▸ Goal of the exercise: Could you restate word for word every line from the one containing "Enable baggage +15 848₽ toggle" to the end of the data below, pictures excluded?

Saved entries:
- - - - -

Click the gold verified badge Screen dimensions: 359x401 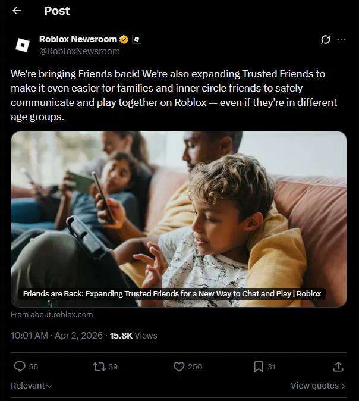pos(124,39)
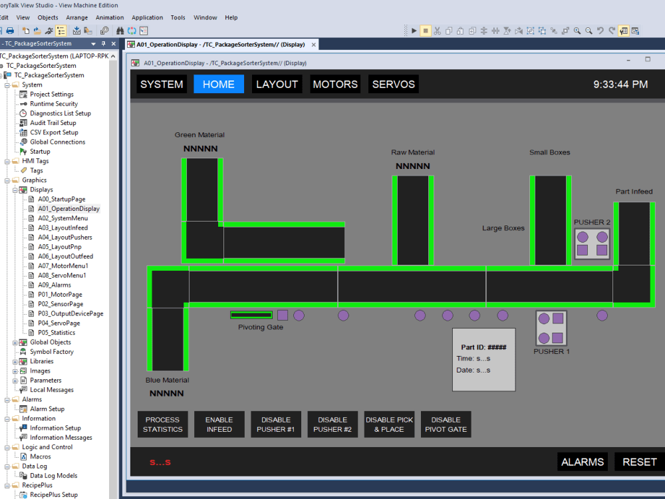Click the Paste icon on the toolbar
Screen dimensions: 665x499
click(x=459, y=30)
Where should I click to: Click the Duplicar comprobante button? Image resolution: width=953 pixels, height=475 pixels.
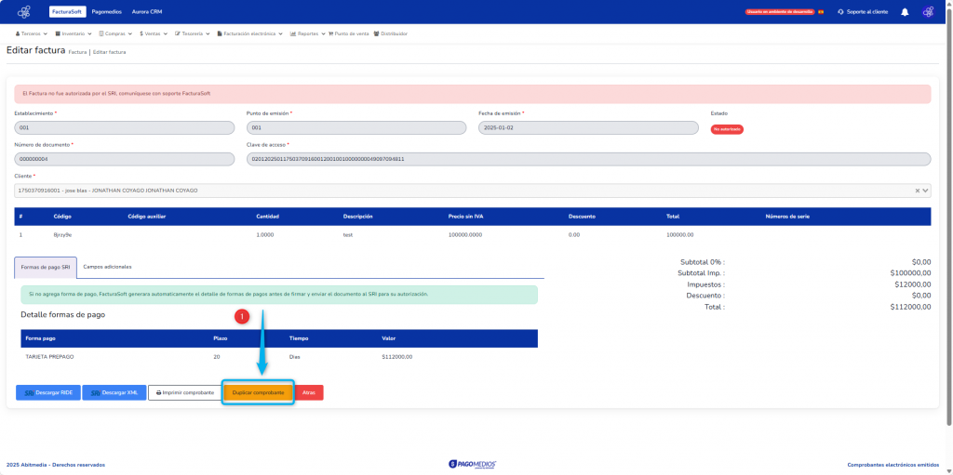point(258,392)
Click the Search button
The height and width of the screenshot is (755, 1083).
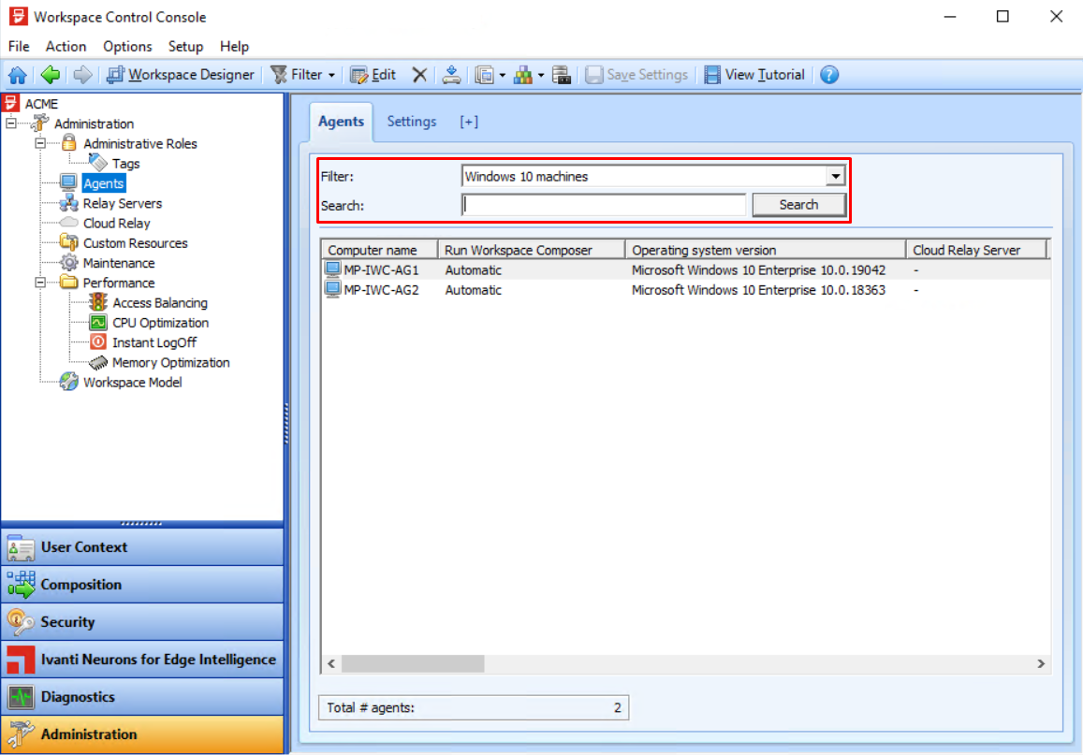798,204
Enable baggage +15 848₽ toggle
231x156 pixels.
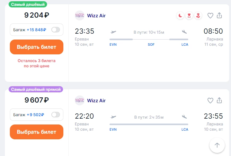56,30
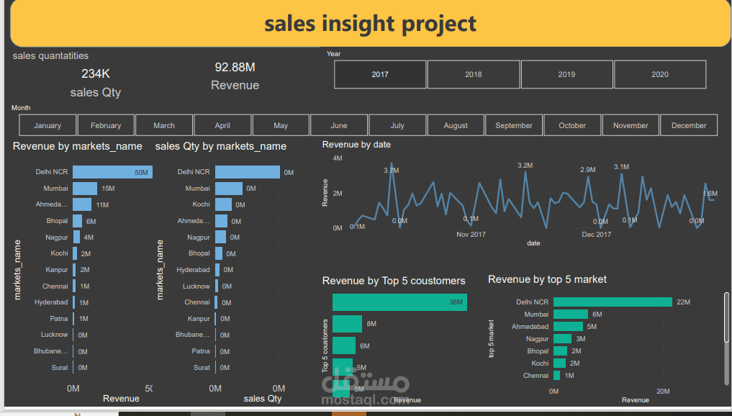Filter data by year 2020
Image resolution: width=732 pixels, height=416 pixels.
tap(659, 74)
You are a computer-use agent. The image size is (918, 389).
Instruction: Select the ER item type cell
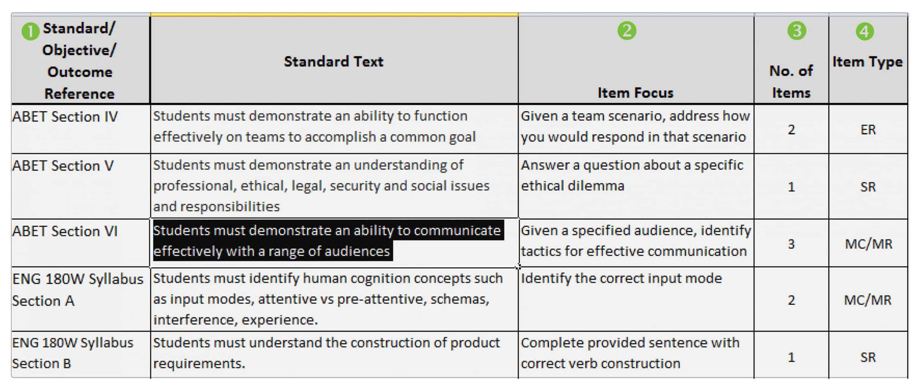pyautogui.click(x=868, y=129)
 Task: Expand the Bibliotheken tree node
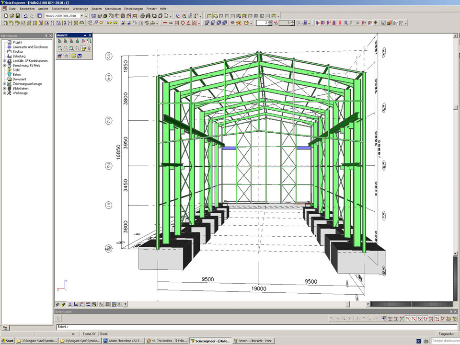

- - - - -

▸ Problem solution:
Enable baggage +15 848₽ toggle
231x156 pixels.
56,30
Filter data by year 2020
Image resolution: width=732 pixels, height=416 pixels.
tap(659, 74)
You are a computer-use agent. The image size is (918, 389).
Instruction: Select the ER item type cell
pyautogui.click(x=868, y=129)
 Task: Expand the Bibliotheken tree node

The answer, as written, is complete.